Schutzbrief: Kfz-Versicherung statt Club

Donnerstag den 30.01.2014

Die Negativschlagzeilen rund um den Allgemeinen Deutschen Automobilclub (ADAC) lassen inzwischen viele Mitglieder zweifeln, ob der Beitrag tatsächlich sinnvoll investiert ist. Die meisten haben sich nur aufgrund des Kfz-Schutzbriefes für den Club entschieden und wollen die Gewissheit, bei einer Panne nicht allein auf weiter Flur zu stehen. Was das betrifft, ist der ADAC durchaus zuverlässig, aber längst nicht die günstigste Variante. Auch über die Kfz-Versicherung kann für den Fall der Fälle ein Schutzbrief abgeschlossen werden. Kostenpunkt für den Versicherungsbaustein: ein paar Euro im Jahr.

Peter Grieble, Versicherungsexperte der Verbraucherzentrale Baden-Württemberg, erklärt dazu im „Tagesspiegel“: „Wenn man einem Automobilclub nur wegen des Schutzbriefes beitritt, sind die Leistungen der Versicherungen in der Regel die günstigere Alternative.“ Der Schutzbrief ist dann entweder bereits im Kfz-Versicherungstarif enthalten oder kann zusätzlich gebucht werden.
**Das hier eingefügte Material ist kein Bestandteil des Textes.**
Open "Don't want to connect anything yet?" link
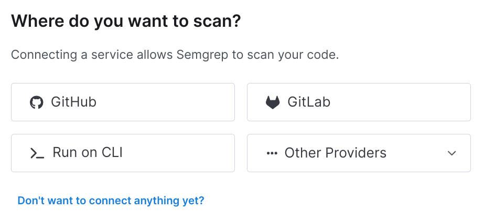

Abstriche im Leistungsumfang müssen die Kunden der Assekuranzen nicht befürchten. Laut Peter Grieble gebe es bislang keine nennenswerten Beschwerden von Verbrauchern, dass die Schutzbriefleistungen der Versicherer schlecht bzw. schlechter seien.

Abhängig von Tarif und Anbieter umfasst der Schutzbrief das Bergen und Abschleppen, wenn sich der Wagen nach einer Panne oder einem Unfall nicht mehr bewegen lasst. Meistens sind auch ein Mietwagen, die Hotelkosten, der Fahrzeug- sowie ein Krankenrücktransport inklusive. Erreichbar sind die Dienstleister über eine zentrale Hotline, die rund um die Uhr besetzt ist. Wichtig sei, so der Experte der Verbraucherzentrale, darauf zu achten, bis zu welcher Höchstsumme die Kosten übernommen werden und wo der Schutzbrief gilt – nur in Deutschland, europaweit oder auch in anderen Regionen. Wichtigstes Merkmal ist und bleibt jedoch die schnelle Hilfe, die zumindest bei Neuwagen teils auch über die Mobilitätsgarantie der Autohersteller gewährleistet wird.